> **Work order**
Give back every line of the material exactly, as it appears below.

> **Provided records**

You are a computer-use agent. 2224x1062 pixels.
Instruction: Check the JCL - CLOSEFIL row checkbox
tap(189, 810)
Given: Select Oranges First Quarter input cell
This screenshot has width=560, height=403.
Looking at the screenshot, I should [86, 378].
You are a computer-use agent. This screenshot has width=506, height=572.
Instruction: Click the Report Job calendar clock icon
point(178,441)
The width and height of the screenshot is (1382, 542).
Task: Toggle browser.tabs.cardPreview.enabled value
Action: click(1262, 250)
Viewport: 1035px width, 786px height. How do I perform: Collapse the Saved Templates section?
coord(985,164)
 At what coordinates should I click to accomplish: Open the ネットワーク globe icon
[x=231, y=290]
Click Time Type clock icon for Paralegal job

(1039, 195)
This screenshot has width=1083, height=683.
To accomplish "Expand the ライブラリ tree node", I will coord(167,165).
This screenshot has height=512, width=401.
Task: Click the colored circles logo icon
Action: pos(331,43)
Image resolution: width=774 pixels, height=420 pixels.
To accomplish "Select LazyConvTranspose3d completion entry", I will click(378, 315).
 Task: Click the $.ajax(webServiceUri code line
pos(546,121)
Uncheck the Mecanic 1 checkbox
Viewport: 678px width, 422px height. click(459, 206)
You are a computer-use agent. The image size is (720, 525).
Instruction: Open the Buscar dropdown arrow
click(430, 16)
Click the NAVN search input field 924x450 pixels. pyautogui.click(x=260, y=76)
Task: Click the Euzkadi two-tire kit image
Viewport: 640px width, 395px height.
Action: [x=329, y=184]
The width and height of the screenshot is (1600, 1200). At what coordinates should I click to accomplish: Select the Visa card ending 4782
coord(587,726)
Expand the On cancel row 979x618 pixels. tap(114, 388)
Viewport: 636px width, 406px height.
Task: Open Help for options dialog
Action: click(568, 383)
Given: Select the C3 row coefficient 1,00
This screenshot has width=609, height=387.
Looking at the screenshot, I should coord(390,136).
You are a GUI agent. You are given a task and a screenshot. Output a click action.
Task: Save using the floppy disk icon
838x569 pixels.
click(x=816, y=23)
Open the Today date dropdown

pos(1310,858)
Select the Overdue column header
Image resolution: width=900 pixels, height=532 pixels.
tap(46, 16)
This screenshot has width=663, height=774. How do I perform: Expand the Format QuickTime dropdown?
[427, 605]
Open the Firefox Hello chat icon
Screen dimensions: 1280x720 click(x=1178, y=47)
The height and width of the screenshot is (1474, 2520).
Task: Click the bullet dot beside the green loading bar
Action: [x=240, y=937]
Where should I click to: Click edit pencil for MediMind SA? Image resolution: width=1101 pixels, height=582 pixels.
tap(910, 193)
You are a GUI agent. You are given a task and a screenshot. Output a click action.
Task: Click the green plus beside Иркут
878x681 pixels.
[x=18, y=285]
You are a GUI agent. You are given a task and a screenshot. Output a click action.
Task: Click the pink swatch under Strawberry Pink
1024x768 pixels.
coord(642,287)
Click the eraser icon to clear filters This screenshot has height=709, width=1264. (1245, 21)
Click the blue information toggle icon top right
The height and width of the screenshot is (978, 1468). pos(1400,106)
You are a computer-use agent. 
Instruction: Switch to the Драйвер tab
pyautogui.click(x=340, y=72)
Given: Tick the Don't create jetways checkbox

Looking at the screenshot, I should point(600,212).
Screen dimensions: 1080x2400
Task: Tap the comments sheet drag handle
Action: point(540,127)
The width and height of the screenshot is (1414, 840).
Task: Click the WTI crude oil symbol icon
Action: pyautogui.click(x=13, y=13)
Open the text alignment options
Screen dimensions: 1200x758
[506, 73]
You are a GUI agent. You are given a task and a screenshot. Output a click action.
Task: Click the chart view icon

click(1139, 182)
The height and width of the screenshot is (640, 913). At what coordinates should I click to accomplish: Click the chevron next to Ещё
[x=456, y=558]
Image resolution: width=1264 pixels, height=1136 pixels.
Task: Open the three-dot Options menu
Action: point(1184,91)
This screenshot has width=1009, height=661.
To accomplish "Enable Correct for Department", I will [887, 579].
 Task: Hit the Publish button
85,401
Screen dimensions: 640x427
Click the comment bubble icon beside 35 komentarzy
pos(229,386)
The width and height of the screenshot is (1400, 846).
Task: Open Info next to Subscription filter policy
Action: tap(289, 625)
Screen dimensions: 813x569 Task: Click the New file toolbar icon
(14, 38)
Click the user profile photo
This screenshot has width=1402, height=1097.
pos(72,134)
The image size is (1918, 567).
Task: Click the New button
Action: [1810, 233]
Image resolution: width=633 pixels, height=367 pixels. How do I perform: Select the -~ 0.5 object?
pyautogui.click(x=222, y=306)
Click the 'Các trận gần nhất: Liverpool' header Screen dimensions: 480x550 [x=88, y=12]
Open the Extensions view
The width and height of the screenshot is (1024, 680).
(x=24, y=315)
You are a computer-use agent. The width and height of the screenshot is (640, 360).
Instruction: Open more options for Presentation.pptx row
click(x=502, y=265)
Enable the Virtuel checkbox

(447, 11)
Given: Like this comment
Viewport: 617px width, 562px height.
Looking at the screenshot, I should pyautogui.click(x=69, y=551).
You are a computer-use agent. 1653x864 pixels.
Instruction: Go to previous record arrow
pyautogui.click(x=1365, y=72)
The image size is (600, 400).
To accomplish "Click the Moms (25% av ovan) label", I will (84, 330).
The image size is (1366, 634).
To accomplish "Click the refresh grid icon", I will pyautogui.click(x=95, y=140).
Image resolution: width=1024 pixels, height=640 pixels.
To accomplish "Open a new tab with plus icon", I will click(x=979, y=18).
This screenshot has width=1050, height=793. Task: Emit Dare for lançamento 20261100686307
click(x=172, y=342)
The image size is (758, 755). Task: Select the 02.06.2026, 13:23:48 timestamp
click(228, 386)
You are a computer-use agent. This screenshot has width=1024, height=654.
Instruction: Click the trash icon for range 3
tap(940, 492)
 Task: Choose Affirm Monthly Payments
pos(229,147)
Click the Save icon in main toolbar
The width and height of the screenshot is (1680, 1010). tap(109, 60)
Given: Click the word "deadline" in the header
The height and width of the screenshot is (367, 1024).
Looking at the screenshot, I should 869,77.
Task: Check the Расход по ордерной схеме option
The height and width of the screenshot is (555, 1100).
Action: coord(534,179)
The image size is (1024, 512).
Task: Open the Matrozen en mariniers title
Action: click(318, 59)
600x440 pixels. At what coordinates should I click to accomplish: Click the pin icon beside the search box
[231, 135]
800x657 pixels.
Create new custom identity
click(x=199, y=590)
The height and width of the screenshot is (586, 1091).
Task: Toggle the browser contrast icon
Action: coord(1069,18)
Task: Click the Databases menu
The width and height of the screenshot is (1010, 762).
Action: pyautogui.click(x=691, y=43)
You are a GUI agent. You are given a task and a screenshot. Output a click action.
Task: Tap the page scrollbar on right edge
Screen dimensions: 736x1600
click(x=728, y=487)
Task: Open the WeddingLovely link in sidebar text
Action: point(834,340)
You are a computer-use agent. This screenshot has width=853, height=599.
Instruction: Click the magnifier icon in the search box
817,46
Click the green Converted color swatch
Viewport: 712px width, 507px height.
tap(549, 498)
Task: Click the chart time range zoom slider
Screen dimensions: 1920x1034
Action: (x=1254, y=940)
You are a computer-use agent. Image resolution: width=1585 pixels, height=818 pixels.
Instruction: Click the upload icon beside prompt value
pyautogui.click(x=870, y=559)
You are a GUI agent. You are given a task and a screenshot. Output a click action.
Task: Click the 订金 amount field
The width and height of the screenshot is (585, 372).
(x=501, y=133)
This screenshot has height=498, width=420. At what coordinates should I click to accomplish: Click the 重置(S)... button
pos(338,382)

> **Response to the exercise**
You are a computer-use agent. 2224x1062 pixels.
Instruction: Check the JCL - CLOSEFIL row checkbox
tap(189, 810)
Given: Select Oranges First Quarter input cell
This screenshot has width=560, height=403.
Looking at the screenshot, I should [86, 378].
You are a computer-use agent. This screenshot has width=506, height=572.
Instruction: Click the Report Job calendar clock icon
point(178,441)
The width and height of the screenshot is (1382, 542).
Task: Toggle browser.tabs.cardPreview.enabled value
Action: click(1262, 250)
Viewport: 1035px width, 786px height. How do I perform: Collapse the Saved Templates section?
coord(985,164)
 At what coordinates should I click to accomplish: Open the ネットワーク globe icon
[x=231, y=290]
Click Time Type clock icon for Paralegal job

(1039, 195)
This screenshot has width=1083, height=683.
To accomplish "Expand the ライブラリ tree node", I will coord(167,165).
This screenshot has height=512, width=401.
Task: Click the colored circles logo icon
Action: pos(331,43)
Image resolution: width=774 pixels, height=420 pixels.
To accomplish "Select LazyConvTranspose3d completion entry", I will click(378, 315).
 Task: Click the $.ajax(webServiceUri code line
pos(546,121)
Uncheck the Mecanic 1 checkbox
Viewport: 678px width, 422px height. click(459, 206)
You are a computer-use agent. The image size is (720, 525).
Instruction: Open the Buscar dropdown arrow
click(430, 16)
Click the NAVN search input field 924x450 pixels. pyautogui.click(x=260, y=76)
Task: Click the Euzkadi two-tire kit image
Viewport: 640px width, 395px height.
Action: [x=329, y=184]
The width and height of the screenshot is (1600, 1200). At what coordinates should I click to accomplish: Select the Visa card ending 4782
coord(587,726)
Expand the On cancel row 979x618 pixels. tap(114, 388)
Viewport: 636px width, 406px height.
Task: Open Help for options dialog
Action: click(568, 383)
Given: Select the C3 row coefficient 1,00
This screenshot has width=609, height=387.
Looking at the screenshot, I should coord(390,136).
You are a GUI agent. You are given a task and a screenshot. Output a click action.
Task: Save using the floppy disk icon
838x569 pixels.
click(x=816, y=23)
Open the Today date dropdown

pos(1310,858)
Select the Overdue column header
Image resolution: width=900 pixels, height=532 pixels.
tap(46, 16)
This screenshot has width=663, height=774. How do I perform: Expand the Format QuickTime dropdown?
[427, 605]
Open the Firefox Hello chat icon
Screen dimensions: 1280x720 click(x=1178, y=47)
The height and width of the screenshot is (1474, 2520).
Task: Click the bullet dot beside the green loading bar
Action: [x=240, y=937]
Where should I click to: Click edit pencil for MediMind SA? Image resolution: width=1101 pixels, height=582 pixels.
tap(910, 193)
You are a GUI agent. You are given a task and a screenshot. Output a click action.
Task: Click the green plus beside Иркут
878x681 pixels.
[x=18, y=285]
You are a GUI agent. You are given a task and a screenshot. Output a click action.
Task: Click the pink swatch under Strawberry Pink
1024x768 pixels.
coord(642,287)
Click the eraser icon to clear filters This screenshot has height=709, width=1264. (1245, 21)
Click the blue information toggle icon top right
The height and width of the screenshot is (978, 1468). pos(1400,106)
You are a computer-use agent. 
Instruction: Switch to the Драйвер tab
pyautogui.click(x=340, y=72)
Given: Tick the Don't create jetways checkbox

Looking at the screenshot, I should point(600,212).
Screen dimensions: 1080x2400
Task: Tap the comments sheet drag handle
Action: point(540,127)
The width and height of the screenshot is (1414, 840).
Task: Click the WTI crude oil symbol icon
Action: pyautogui.click(x=13, y=13)
Open the text alignment options
Screen dimensions: 1200x758
[506, 73]
You are a GUI agent. You are given a task and a screenshot. Output a click action.
Task: Click the chart view icon

click(1139, 182)
The height and width of the screenshot is (640, 913). At what coordinates should I click to accomplish: Click the chevron next to Ещё
[x=456, y=558]
Image resolution: width=1264 pixels, height=1136 pixels.
Task: Open the three-dot Options menu
Action: point(1184,91)
This screenshot has width=1009, height=661.
To accomplish "Enable Correct for Department", I will [887, 579].
 Task: Hit the Publish button
85,401
Screen dimensions: 640x427
Click the comment bubble icon beside 35 komentarzy
pos(229,386)
The width and height of the screenshot is (1400, 846).
Task: Open Info next to Subscription filter policy
Action: tap(289, 625)
Screen dimensions: 813x569 Task: Click the New file toolbar icon
(14, 38)
Click the user profile photo
This screenshot has width=1402, height=1097.
pos(72,134)
The image size is (1918, 567).
Task: Click the New button
Action: [1810, 233]
Image resolution: width=633 pixels, height=367 pixels. How do I perform: Select the -~ 0.5 object?
pyautogui.click(x=222, y=306)
Click the 'Các trận gần nhất: Liverpool' header Screen dimensions: 480x550 [x=88, y=12]
Open the Extensions view
The width and height of the screenshot is (1024, 680).
(x=24, y=315)
You are a computer-use agent. The width and height of the screenshot is (640, 360).
Instruction: Open more options for Presentation.pptx row
click(x=502, y=265)
Enable the Virtuel checkbox

(447, 11)
Given: Like this comment
Viewport: 617px width, 562px height.
Looking at the screenshot, I should pyautogui.click(x=69, y=551).
You are a computer-use agent. 1653x864 pixels.
Instruction: Go to previous record arrow
pyautogui.click(x=1365, y=72)
The image size is (600, 400).
To accomplish "Click the Moms (25% av ovan) label", I will (84, 330).
The image size is (1366, 634).
To accomplish "Click the refresh grid icon", I will pyautogui.click(x=95, y=140).
Image resolution: width=1024 pixels, height=640 pixels.
To accomplish "Open a new tab with plus icon", I will click(x=979, y=18).
This screenshot has width=1050, height=793. Task: Emit Dare for lançamento 20261100686307
click(x=172, y=342)
The image size is (758, 755). Task: Select the 02.06.2026, 13:23:48 timestamp
click(228, 386)
You are a computer-use agent. This screenshot has width=1024, height=654.
Instruction: Click the trash icon for range 3
tap(940, 492)
 Task: Choose Affirm Monthly Payments
pos(229,147)
Click the Save icon in main toolbar
The width and height of the screenshot is (1680, 1010). tap(109, 60)
Given: Click the word "deadline" in the header
The height and width of the screenshot is (367, 1024).
Looking at the screenshot, I should 869,77.
Task: Check the Расход по ордерной схеме option
The height and width of the screenshot is (555, 1100).
Action: coord(534,179)
The image size is (1024, 512).
Task: Open the Matrozen en mariniers title
Action: click(318, 59)
600x440 pixels. At what coordinates should I click to accomplish: Click the pin icon beside the search box
[231, 135]
800x657 pixels.
Create new custom identity
click(x=199, y=590)
The height and width of the screenshot is (586, 1091).
Task: Toggle the browser contrast icon
Action: coord(1069,18)
Task: Click the Databases menu
The width and height of the screenshot is (1010, 762).
Action: pyautogui.click(x=691, y=43)
You are a GUI agent. You are given a task and a screenshot. Output a click action.
Task: Tap the page scrollbar on right edge
Screen dimensions: 736x1600
click(x=728, y=487)
Task: Open the WeddingLovely link in sidebar text
Action: point(834,340)
You are a computer-use agent. This screenshot has width=853, height=599.
Instruction: Click the magnifier icon in the search box
817,46
Click the green Converted color swatch
Viewport: 712px width, 507px height.
tap(549, 498)
Task: Click the chart time range zoom slider
Screen dimensions: 1920x1034
Action: (x=1254, y=940)
You are a computer-use agent. Image resolution: width=1585 pixels, height=818 pixels.
Instruction: Click the upload icon beside prompt value
pyautogui.click(x=870, y=559)
You are a GUI agent. You are given a task and a screenshot. Output a click action.
Task: Click the 订金 amount field
The width and height of the screenshot is (585, 372).
(x=501, y=133)
This screenshot has height=498, width=420. At what coordinates should I click to accomplish: Click the 重置(S)... button
pos(338,382)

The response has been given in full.